Oh, a point in time. I was thinking space. By the way, that part really needs clarification, because it can be trivially true - given indistinguishable cells, one to three cells or four cells on a plane are always mirror symmetric...
This line confused me as a place to end the answer to this question.
For instance, a creature with a tail is still bilaterally symmeteric. Us human males are still bilaterally symmetric.
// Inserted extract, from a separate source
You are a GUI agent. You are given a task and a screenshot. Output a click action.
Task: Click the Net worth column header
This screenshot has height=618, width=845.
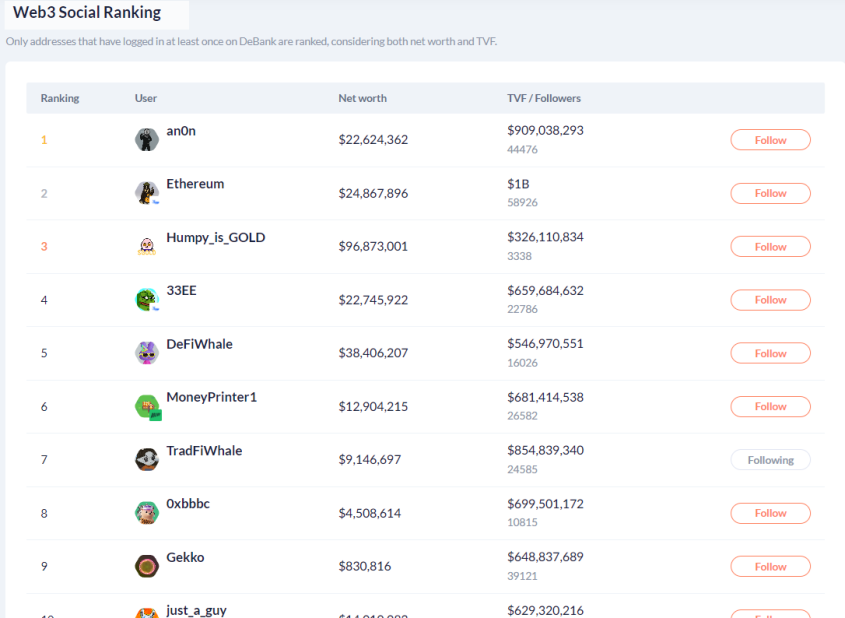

A full third leg would still be bilaterally symmeteric.
It would need toes of the same size on each side and a symmetric knee plus muscles to control it, I think it would need a leg and foot or hoove design completely independent from the outer ones, it couldn't copy or reuse the existing design, so less likely to evolve.
But if the kangooroo tail counts as a leg, it's indeed very different, but symmetric.
Yeah, it would seem that we have plenty of three-legged animals already. A stout tail is what you get when you try to make a third leg that is perfectly symmetric and optimized for being positioned in the middle.
Yes, things like starfish start out as bilaterally symmetric, both developmentally and evolutionarily.
But according to what I was just reading, the way a five limbed radially symmetric creature develops is not by growing two halves where each half is two and a half limbs.
What echinoderms supposedly do is the left half of their body grows disproportionately and the right half gets absorbed, and all the limbs grow from the left half.
In any case, if you do think it possible to also grow a third leg by halves, then presumably you are even more in agreement that bilateral symmetry does not prevent odd numbers of legs.
>A full third leg would still be bilaterally symmeteric.
Not necessarily. You could have 2 legs on each side, and a symmetrical looking leg (e.g. hooves, or human like but with 2 toes on each side) on the center.
But he's right in that echinoderms split off before much in the way of legs, fins and flippers evolved. (despite technically being members of Bilateria as someone else points out)
Difference in environment. And odd numbered appendage on land is costly and does not provide a speed advantage (Enough to offset cost). In sea, locomotion is completely different and an odd number appendage could linearly provide benefit commensurate with cost.
I wonder if anyone has tried an evolutionary locomotion algorithm that has bi-pedal and tri-pedal animals compete. See if it can even come up with a reasonable try-pedal model.
I saw an early (think mid-90's) attempt at this when I was in college. The only tripod that was successful was something along the lines of what kangaroos do, hopping with two while using a robust tail as a spring.
Most quadroped mammals can run by moving their legs in pairs, in this mode one of the pairs could be replaced by a single leg. Would make normal walking awkward though.
And indeed some almost exclusively move like that, namely leporids (rabbits and hares). They do not have a regular walking gait because the back legs are so long and specialized for jumping.
I actually dislike this style of article writing, or title writing.
The title leads me to believe that I will find an answer to that question in the article, but it just talks about the subject for a while until they decide to end it.
The article was good though, so perhaps just a different title?
Tarantulas have 3 legs, with 5 spares, i thought, having just seen one this morning out with our dog, though i realize that's a technicality wrt the posed question.
What about starfish and other echinoderms? They may not have exactly three limbs, but they aren't bilaterally symmetrical, and they are animals.